As a candidate Mr. Trump promised, “The American worker will finally have a president who will protect them and fight for them.” However, as President Trump, according to the report, he has followed the dictates of the U.S. Chamber of Commerce, rolling back fundamental protections at the U.S. Occupational Health and Safety Administration (OSHA).

“Trump has betrayed America’s workforce, sacrificing lives at the altar of industry profits,” said Shanna Devine, health and safety advocate for Public Citizen’s Congress Watch division and author of the report. “Shamefully, the resources the administration has used to carry out the Chamber’s anti-worker agenda could have been spent advancing lifesaving protections.” The report was released Aug. 30.

It details how the Trump administration has delayed and rolled back long-awaited regulations, including protections against cancer-causing beryllium. It also has thrown OSHA into a staffing crisis, cutback on workplace inspections in underserved states, hampered enforcement activity and jettisoned critical federal advisory committees.

“The administration has scuttled or weakened several standards that help the U.S. Occupational Safety and Health Administration (OSHA) protect workers. These were purely commonsense measures. One ensured that businesses could be fined for failing to record employees’ injuries as required by law. Another required employers to transmit to OSHA records of their employees’ injuries and illnesses, and would have allowed for non-personally identifying data to be posted on the web.”

OSHA is an agency within the U.S. Department of Labor. Its responsibilities includes insuring the safety and security of working conditions through regulations, training and outreach.

“Meanwhile, the administration has eroded a long-awaited rule to protect workers from beryllium, a cancer-causing toxic metal. Perhaps most outrageous of all, it worked to undo a requirement that employers comply with safety requirements as a condition for receiving federal contracts,” noted the report.

The report points out that there are many hazards that OSHA could address if the administration were not so intent on dismantling the regulatory system. For instance, it could protect workers from rising temperatures, health care employees from injuries related to handling patients and meatpacking workers from excessive line speeds. OSHA has recognized each of these examples as posing threats to workers.

For Desiree Henderson (name changed) getting injured on the job was her worst nightmare.  “I had just started as a bus driver.  I was putting a bike on the rack when I dislocated my shoulder,” she told The Final Call.  Luckily, she had great worker’s compensation and a union that backed her up.  For more than a month she was off work.  Her story is the good news of what can happen to the American worker if injured or incapacitated on the job.

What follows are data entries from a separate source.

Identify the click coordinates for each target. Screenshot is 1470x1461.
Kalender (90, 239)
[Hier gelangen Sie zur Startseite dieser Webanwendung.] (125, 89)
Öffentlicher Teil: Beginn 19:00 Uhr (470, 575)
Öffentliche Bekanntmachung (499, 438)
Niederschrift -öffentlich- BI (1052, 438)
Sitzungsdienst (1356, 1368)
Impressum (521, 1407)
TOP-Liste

For too many others the news is bad.  The report concludes that there are many priorities OSHA could undertake if it were dedicated to protecting workers rather than ingratiating itself to businesses.

Health care workers, for instance, suffer more injuries requiring time away from work than employees of any other industry. Solutions are available, and providers that have implemented them have typically recouped their costs in about four years.

But OSHA has not taken action according to the report.  Poultry workers, meanwhile, suffer from musculoskeletal injuries at rates several times those who work in other industries. But the poultry industry has been pressing for increasing line speeds—a leading contributor to musculoskeletal disorders—rather than addressing the epidemic of debilitating injuries.

OSHA has acknowledged those dangers but has rejected requests by worker safety advocates to slow down line speeds within slaughter plants, noted the report.